On Mon, Jun 08, 2026 at 06:08:46PM +0800, George Guo wrote:
> From: George Guo <[email protected]>
>
> objtool needs to split the kernel's special sections into per-entry
> symbols when generating livepatch modules. Mark them so it can:
>
> - .altinstructions and __ex_table are read-only, so set an explicit
> entry size via SHF_MERGE (ALT_INSTR_SIZE / EXTABLE_SIZE).
>
> - __bug_table and __jump_table are writable.

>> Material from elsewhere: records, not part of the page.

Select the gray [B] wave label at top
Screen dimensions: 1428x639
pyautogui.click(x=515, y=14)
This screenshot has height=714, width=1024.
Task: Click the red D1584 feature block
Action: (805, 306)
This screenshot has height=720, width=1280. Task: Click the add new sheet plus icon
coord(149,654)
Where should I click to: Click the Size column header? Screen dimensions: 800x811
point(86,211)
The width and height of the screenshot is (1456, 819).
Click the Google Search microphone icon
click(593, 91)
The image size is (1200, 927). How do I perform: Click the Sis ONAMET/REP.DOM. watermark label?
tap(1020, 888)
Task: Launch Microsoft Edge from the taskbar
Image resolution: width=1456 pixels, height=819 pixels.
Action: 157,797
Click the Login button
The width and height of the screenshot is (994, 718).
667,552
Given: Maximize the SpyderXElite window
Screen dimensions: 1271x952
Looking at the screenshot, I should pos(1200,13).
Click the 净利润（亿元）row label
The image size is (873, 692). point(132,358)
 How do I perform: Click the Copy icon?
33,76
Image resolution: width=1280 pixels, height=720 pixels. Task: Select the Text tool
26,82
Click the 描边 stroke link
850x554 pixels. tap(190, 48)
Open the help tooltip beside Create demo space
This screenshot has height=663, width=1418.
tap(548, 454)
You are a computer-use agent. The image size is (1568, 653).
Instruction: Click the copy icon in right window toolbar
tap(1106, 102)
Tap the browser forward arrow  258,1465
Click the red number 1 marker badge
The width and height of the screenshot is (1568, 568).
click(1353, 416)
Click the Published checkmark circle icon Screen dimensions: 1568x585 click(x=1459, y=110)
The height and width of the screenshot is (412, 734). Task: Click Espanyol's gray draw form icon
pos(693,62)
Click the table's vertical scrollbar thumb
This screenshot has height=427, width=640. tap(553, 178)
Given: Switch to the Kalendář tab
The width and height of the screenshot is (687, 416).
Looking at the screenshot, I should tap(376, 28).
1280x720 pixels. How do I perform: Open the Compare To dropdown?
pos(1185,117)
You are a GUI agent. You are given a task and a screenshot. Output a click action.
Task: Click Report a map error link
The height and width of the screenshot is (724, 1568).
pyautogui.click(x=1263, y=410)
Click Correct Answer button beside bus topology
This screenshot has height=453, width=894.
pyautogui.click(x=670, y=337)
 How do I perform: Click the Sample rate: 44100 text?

SHF_MERGE cannot be
> combined with SHF_WRITE (Clang rejects it), so annotate each entry
> with ANNOTATE_DATA_SPECIAL instead, mirroring x86/arm64.
>
> Co-developed-by: Kexin Liu <[email protected]>
> Signed-off-by: Kexin Liu <[email protected]>
> Signed-off-by: George Guo <[email protected]>
> ---
Hi George,
Disclaimer: I don't have LoongArch hardware, so the best I can do with
this patchset is to read and poke at it with (cross) compilation.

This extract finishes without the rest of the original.